== Aim ==
Put each line of the records below into a JSON list of strings, one string per line, and skip blank lines. Leave the pictures out.

(Target position records)
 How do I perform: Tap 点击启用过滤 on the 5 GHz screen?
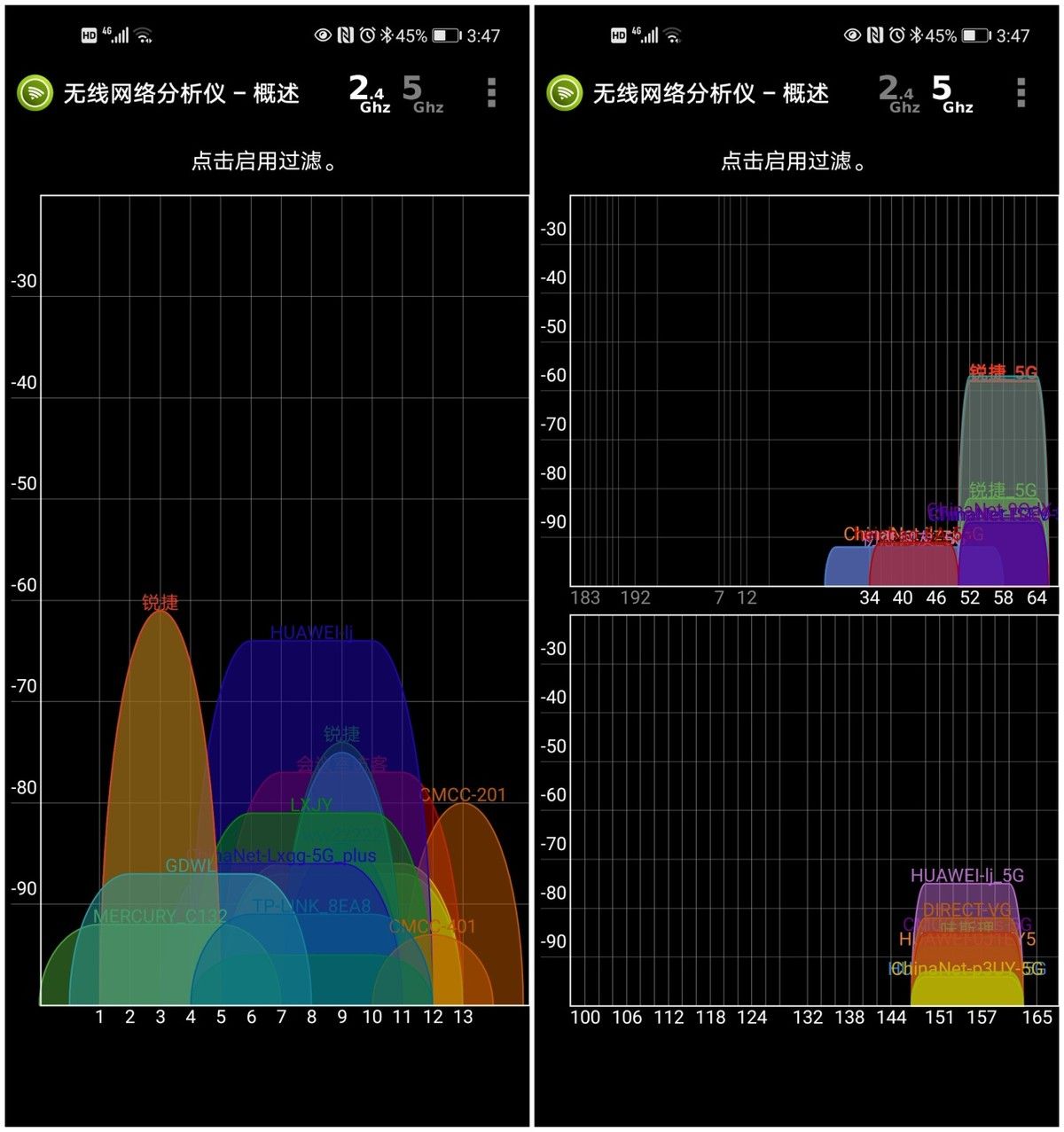[794, 161]
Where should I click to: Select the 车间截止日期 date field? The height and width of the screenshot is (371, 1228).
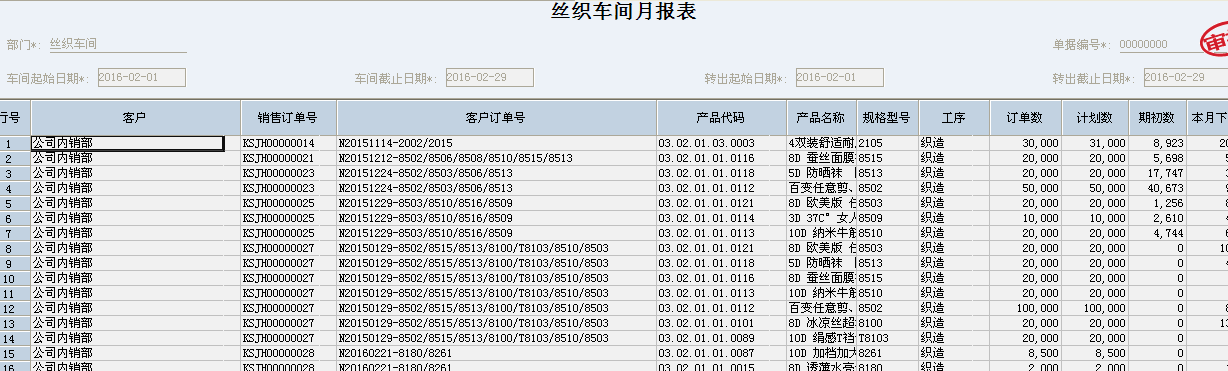click(x=489, y=77)
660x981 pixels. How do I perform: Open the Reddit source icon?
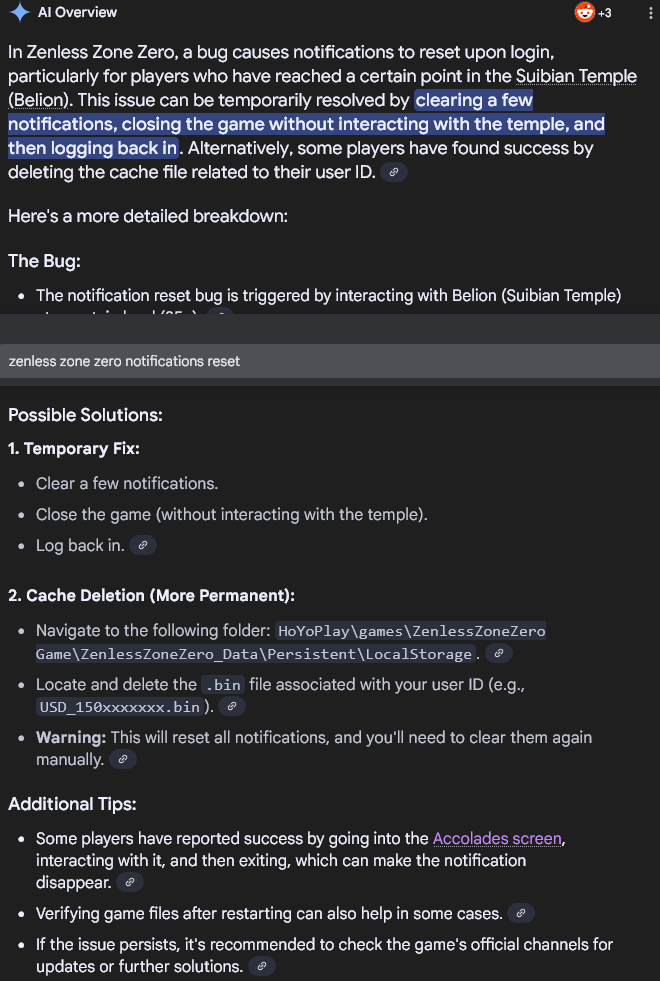pos(584,13)
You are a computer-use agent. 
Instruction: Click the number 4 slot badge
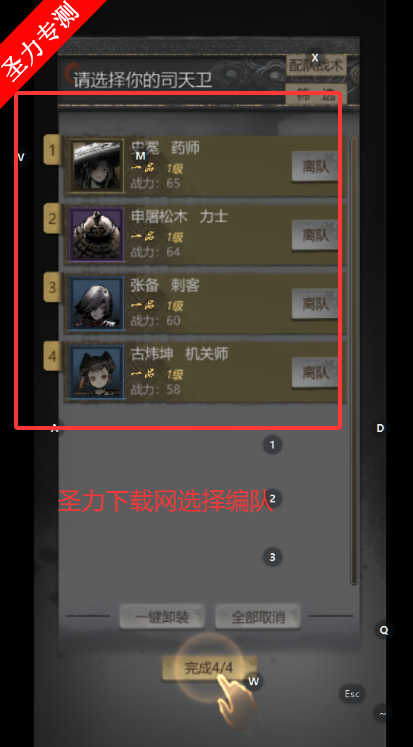(52, 356)
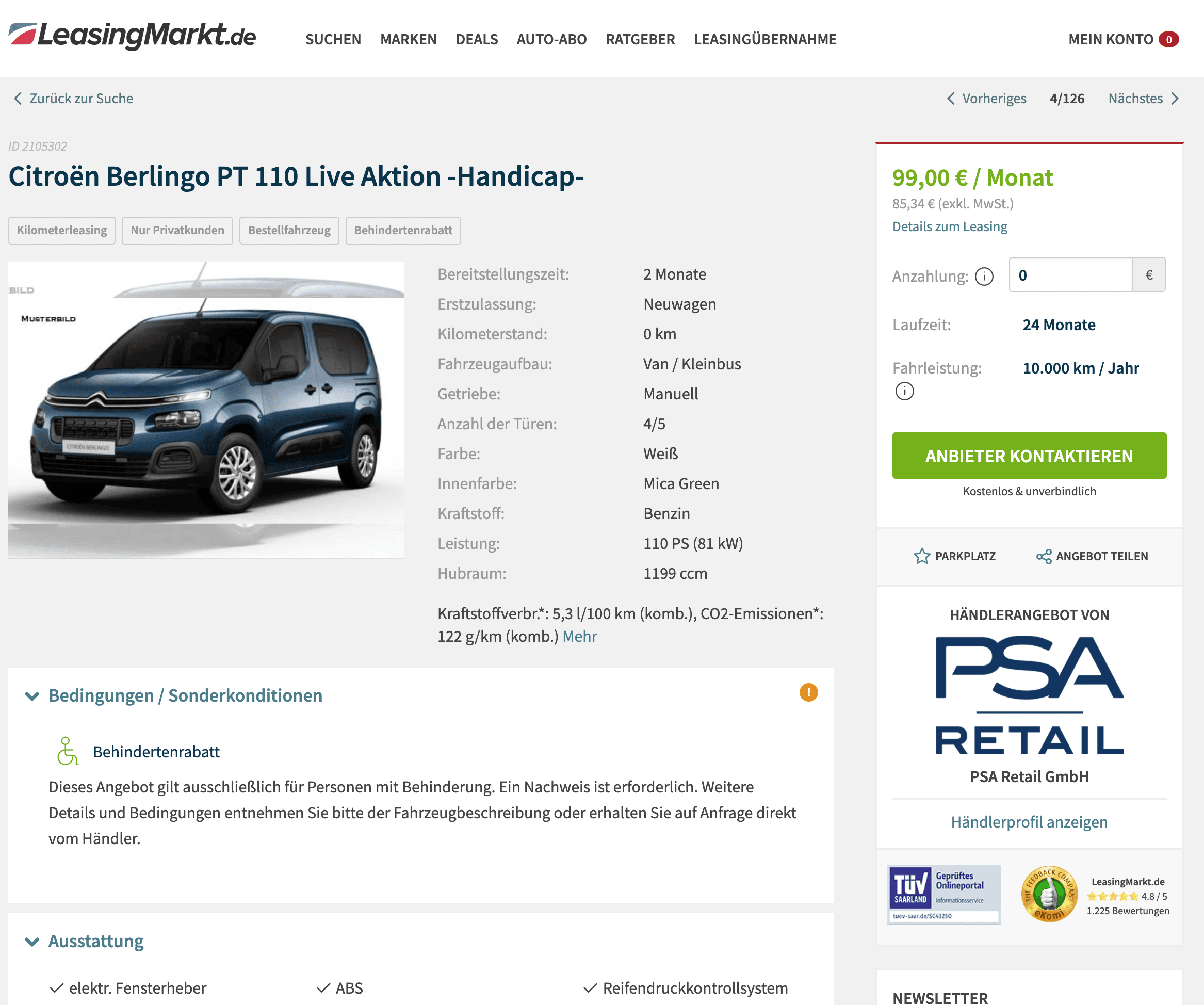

== Finished answer ==
[
  " How do I perform: Tap 点击启用过滤 on the 5 GHz screen?",
  "[794, 161]",
  "Where should I click to: Select the 车间截止日期 date field? The height and width of the screenshot is (371, 1228).",
  "click(x=489, y=77)",
  "660x981 pixels. How do I perform: Open the Reddit source icon?",
  "pos(584,13)",
  "You are a computer-use agent. ",
  "Instruction: Click the number 4 slot badge",
  "(52, 356)"
]